Once our guests left the ship, we had a crew drill supervised by the U.K. Coast guard. A crew drill is when we simulate that there is an emergency and follow protocol as if we were boarding the life boats, gathering guests etc. Basically an emergency practice run. We do A LOT of them, so you're in good hands if you end up in my life boat. Or so I thought...until this beastly drill.
Let us not forget that we are in Southhampton where it is probably 45 degrees. We knew the drill was to commence at 10:15 per usual - except theeeeey decided to start earlier w the coast guard. I was half in pajamas, half in real clothes when people started BANGING on our doors. "FIRE! EVACUATE! FIRE!" Where was I when the banging commenced? The restroom. The 'fire team' entered the room and started banging on the bathroom door: "EVACUATE! FIRE!" Ummmm okay...I'm evacuating, sir...but I'm pretty sure you don't want me walking out in my Victoria's Secret pajama bottoms.
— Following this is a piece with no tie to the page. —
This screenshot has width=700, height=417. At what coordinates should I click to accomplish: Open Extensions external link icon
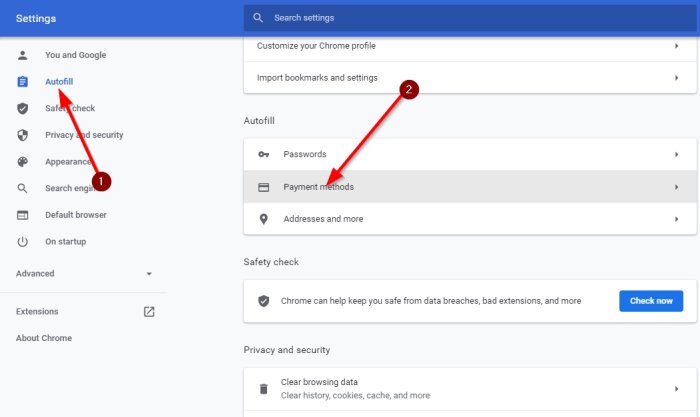(x=149, y=311)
When most drills commence, there is a series of several announcements before we are called to our station. However, since the "fire" was in our hallway (ummmm thanks guys, what are you trying to say?) it was a free for all. I continued searching for pants in the dark, while men continually yelled for me to evacuate & get out. When I tell you that I have NO idea what I was wearing, it was the truth. Luckily, since it's a cold port, we are allowed to wear layers over uniforms, so I fit right in. I grabbed my life jacket, dodged 5 fire hoses and made my way to the life boats. Phew. Finally. I made it. A moment to breathe...
That moment turned into A LOT of moments as the coast guard went from level to level, checking everyone's positions. About an hour & a half in, he made his way onto our deck. Most drills typically take 30 minutes, so we were all pretty cold and confused at this point. Coast guard man saunters over to our life boat area & everyone basically freezes. There are about 30 of us from all different departments in this boat...all frozen in fear. "Who is in charge of this life boat?" *silence* "Anyone?" Then we all chime in with the correct answer. Alright, awesome. Next question: "What is your duty at this station?" *cricket...cricket...silence* OKAY, SERIOUSLY GUYS?!?! I take one for the team and explain our duties. He accepts my answer. WOOHOO! Except then, I become the "go to" person for every question. When nobody would answer, he looked to me. What question does he look to me for? "How long can a passenger stand here without using the restroom?" Ummmm...is that SERIOUSLY your question coast guard man? How long can someone hold it? You don't want to know how many flares are in our life boats or how many liters of water we have for each person in an emergency? WHAT?!?!!? All of the numbers I memorized for the amount of passengers on each life boat & you want to know about potty time? THE SHIP IS ON FIRE, SIR - I THINK THEY CAN HOLD IT FOR A MINUTE! I'm not letting everyone run around to get stuck in a toilet somewhere. They are sticking with me. Goodness... The drill ended. I have yet to find out the answer to the alleged question.
Coast Guard man...Captain America...whoever you are...I know where you live. I'll be back...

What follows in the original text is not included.